*Task details*
This exercise asks for an exact copy of the lines from the one containing "The image size is (604, 876)." through the final line of the material, with pictures omitted.

○ ○ ○ ○

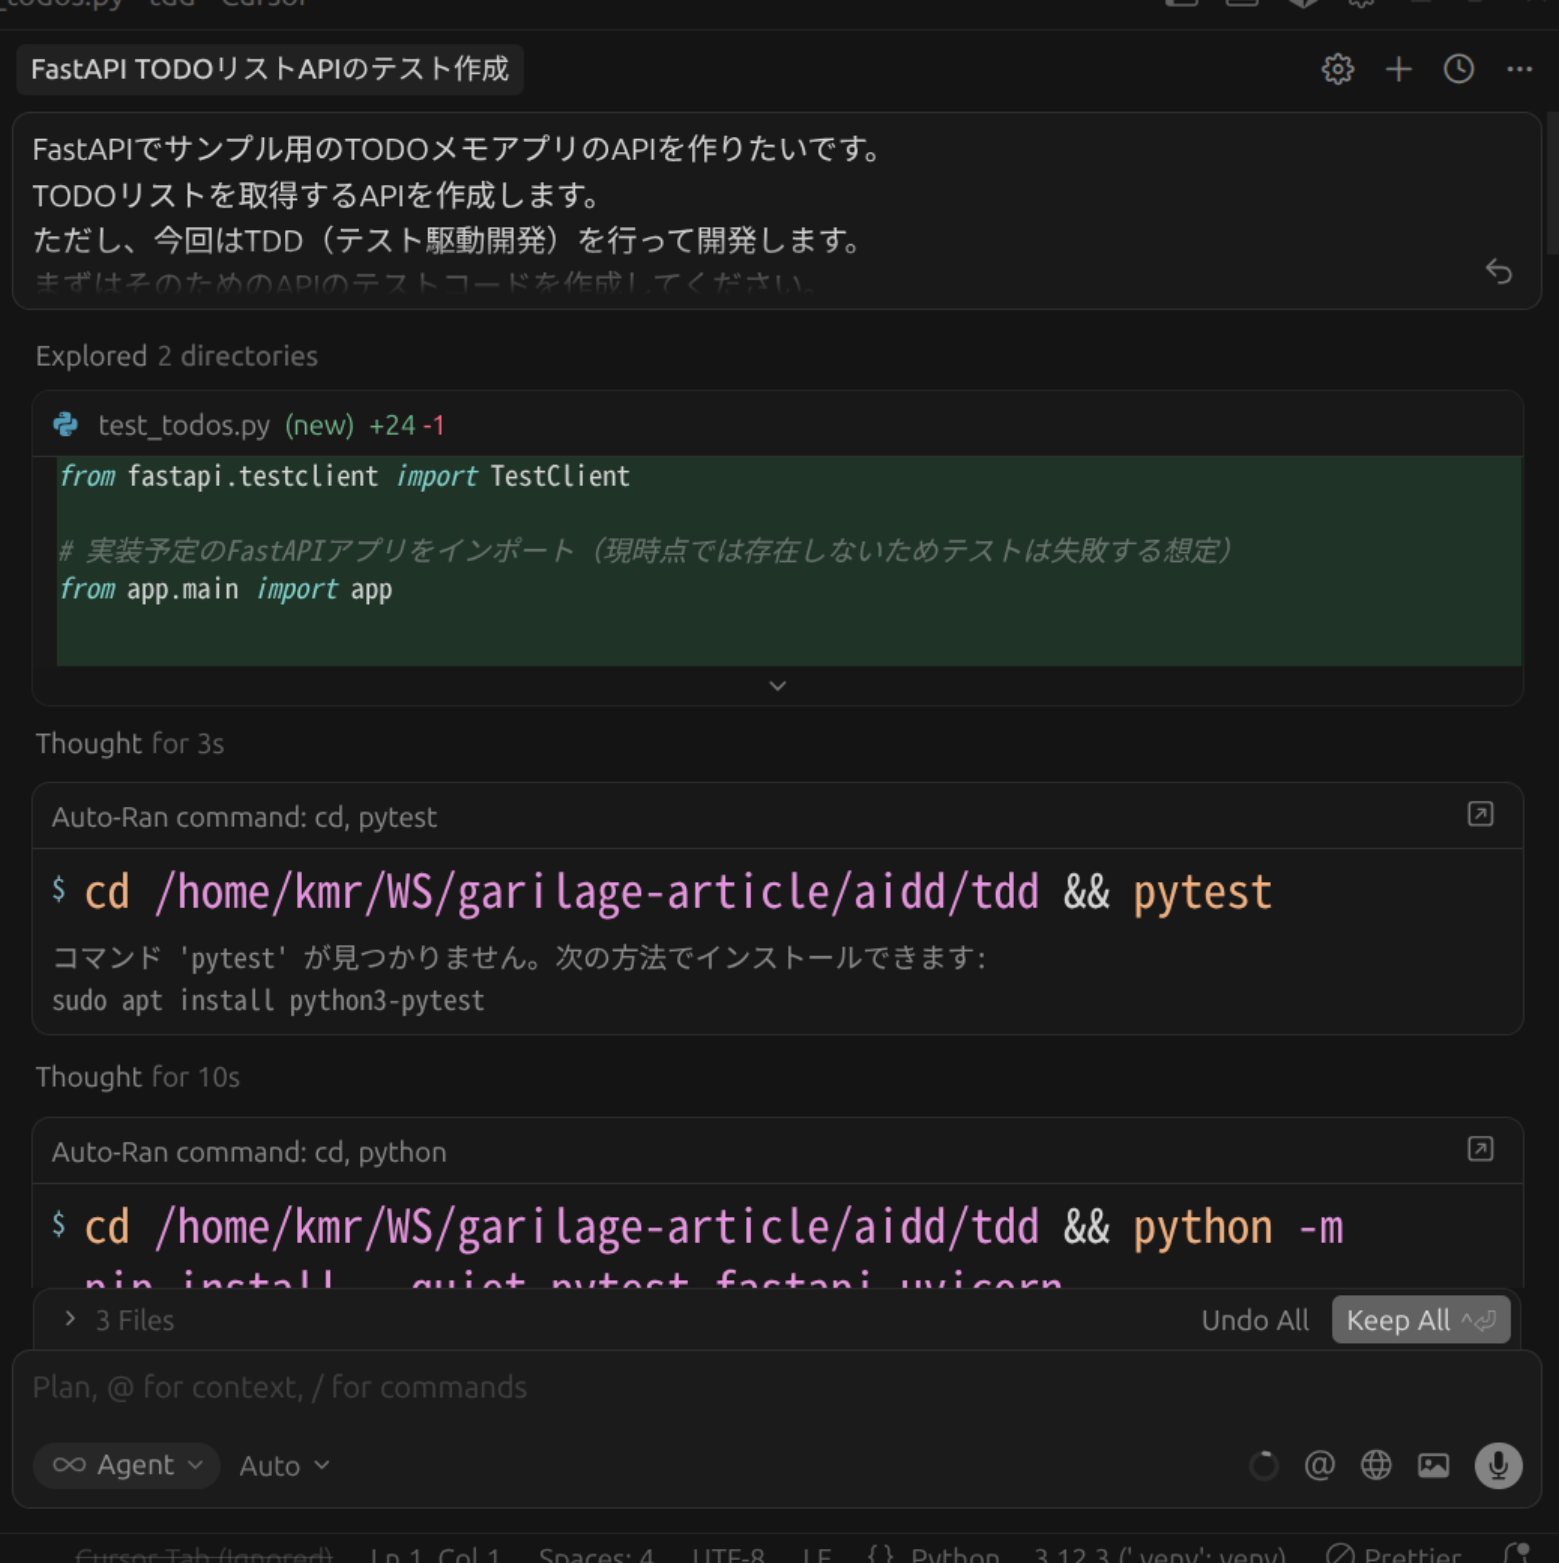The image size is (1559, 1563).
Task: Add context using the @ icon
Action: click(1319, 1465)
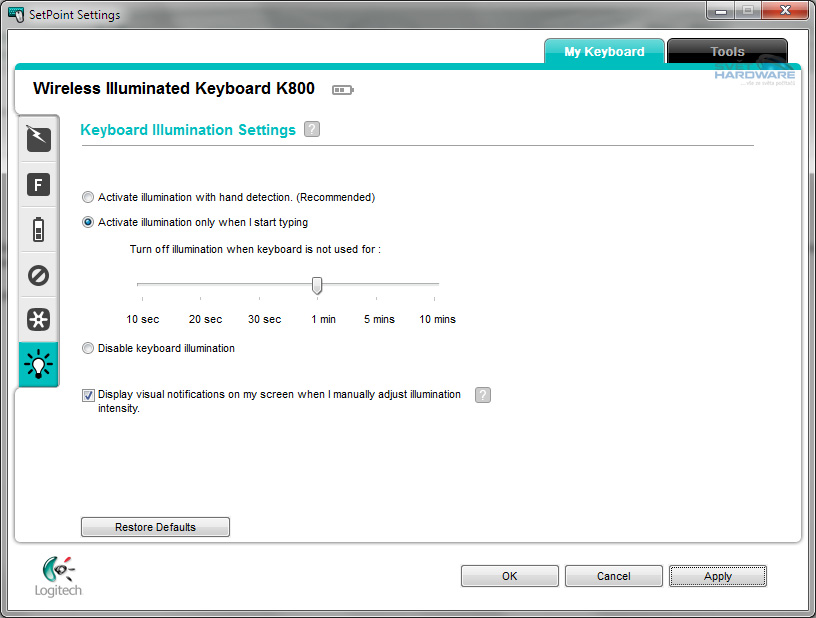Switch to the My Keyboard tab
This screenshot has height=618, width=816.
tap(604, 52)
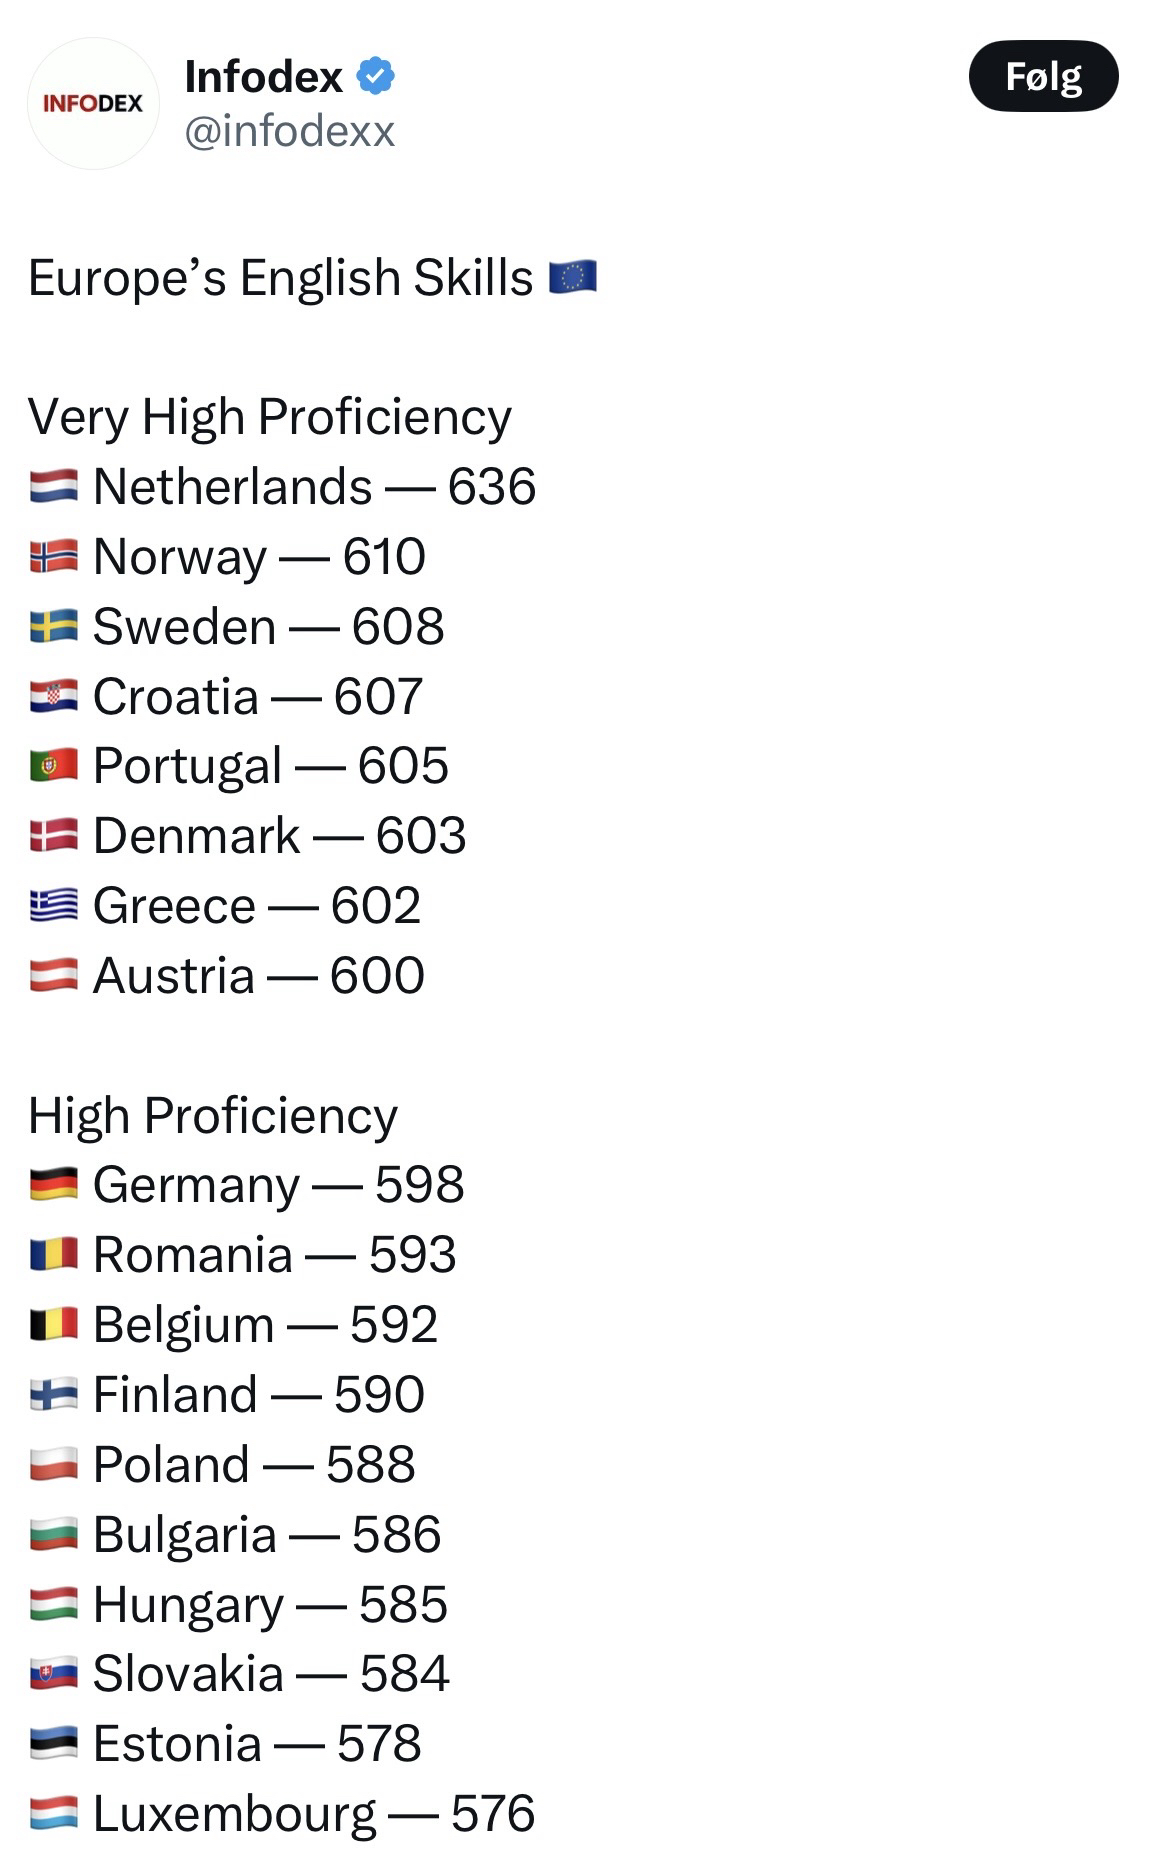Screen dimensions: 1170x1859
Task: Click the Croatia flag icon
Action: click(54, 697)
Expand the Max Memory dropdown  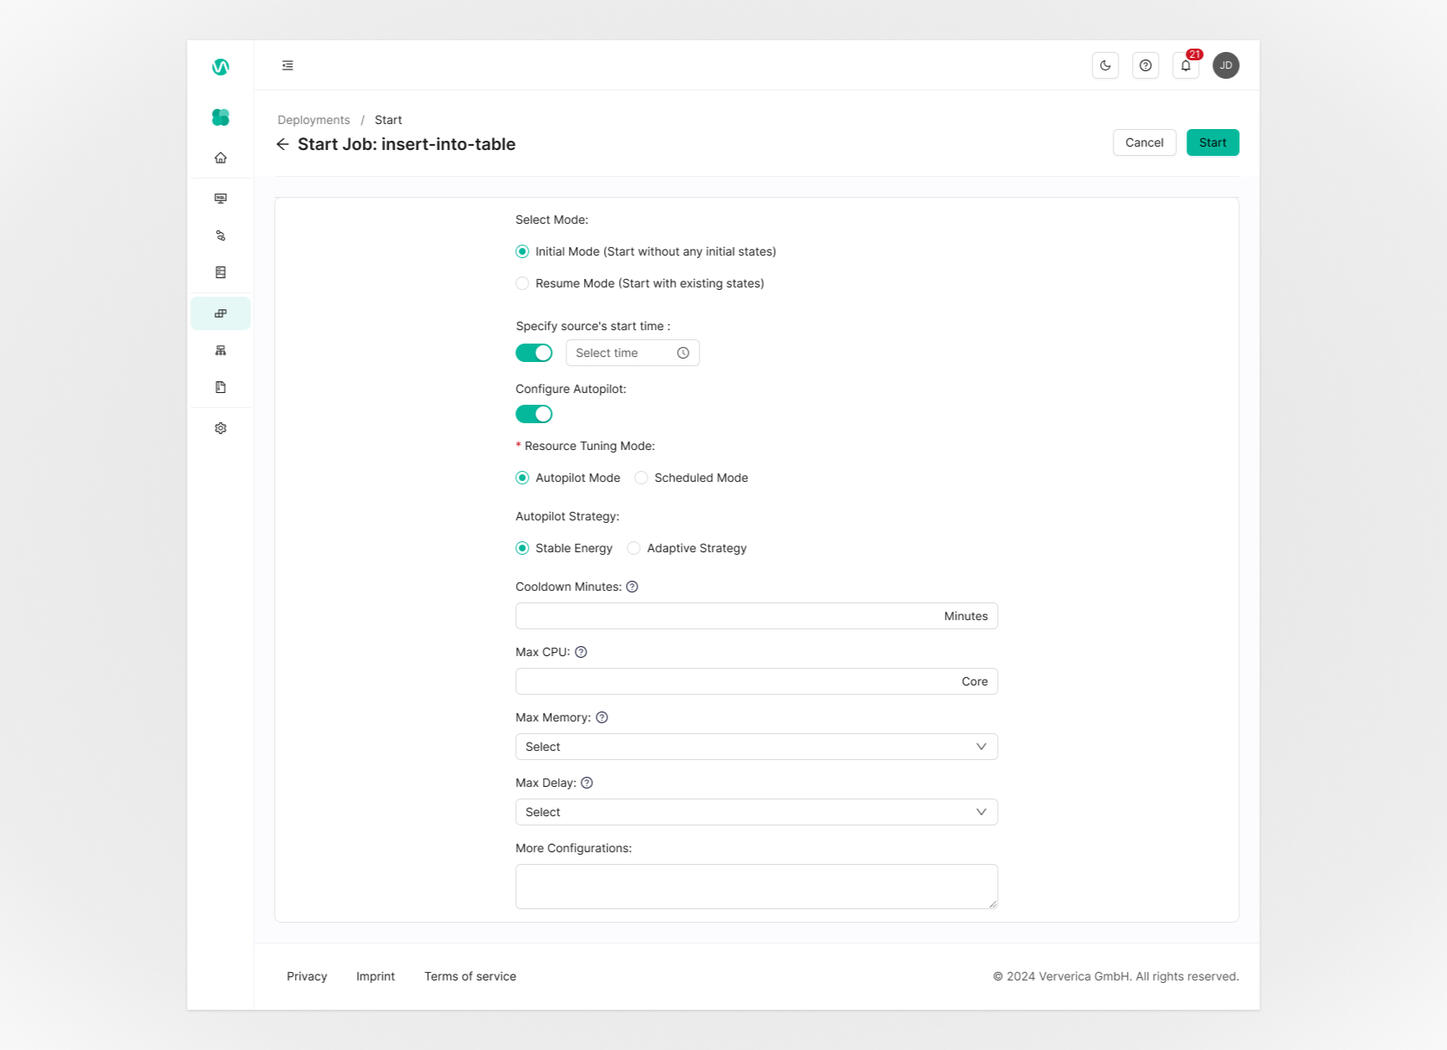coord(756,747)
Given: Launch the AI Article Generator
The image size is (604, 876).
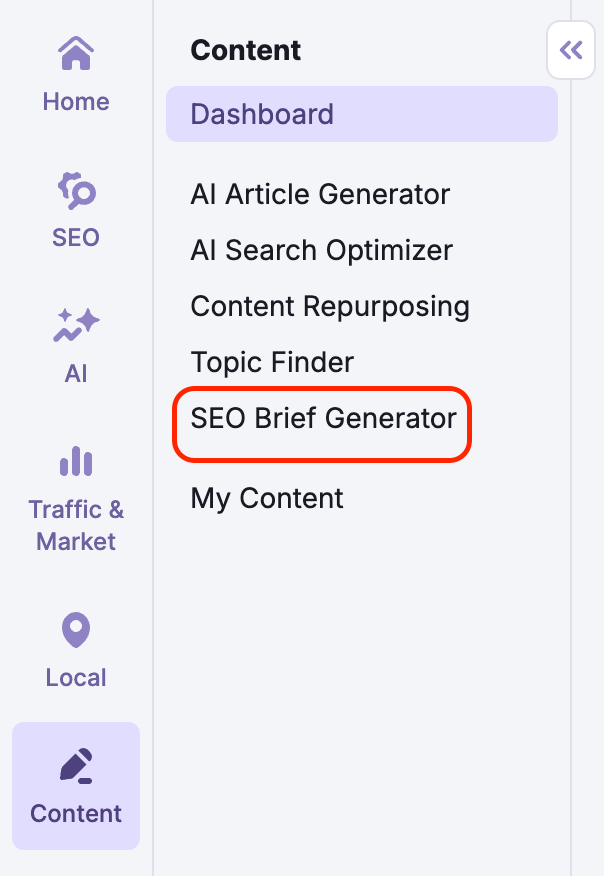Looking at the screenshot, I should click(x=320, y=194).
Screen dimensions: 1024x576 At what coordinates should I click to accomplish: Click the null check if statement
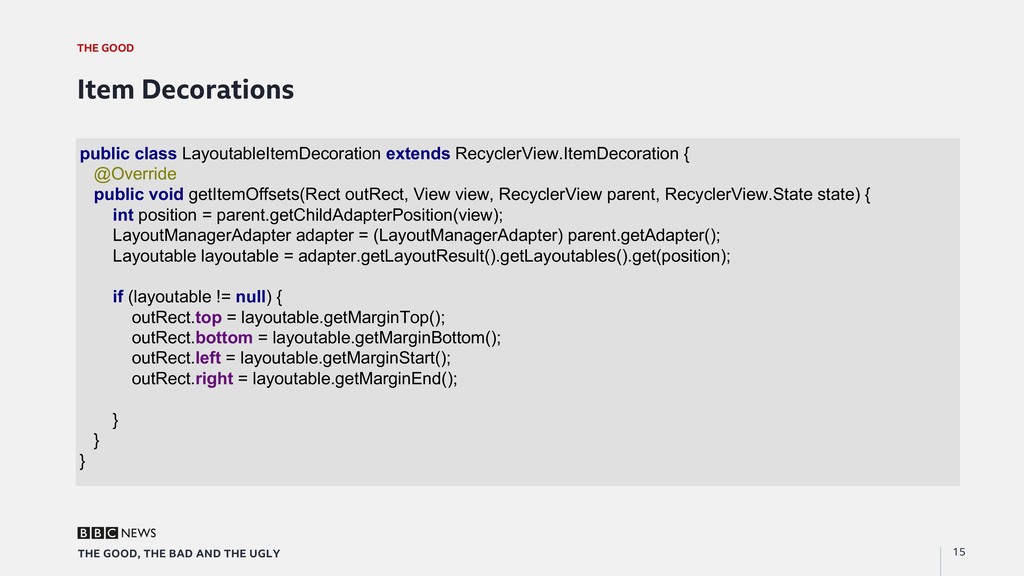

○ ○ ○ ○

*Task output*
The image size is (604, 876).
Looking at the screenshot, I should click(x=320, y=194).
Screen dimensions: 1024x576 At what coordinates should I click to accomplish: Click the null check if statement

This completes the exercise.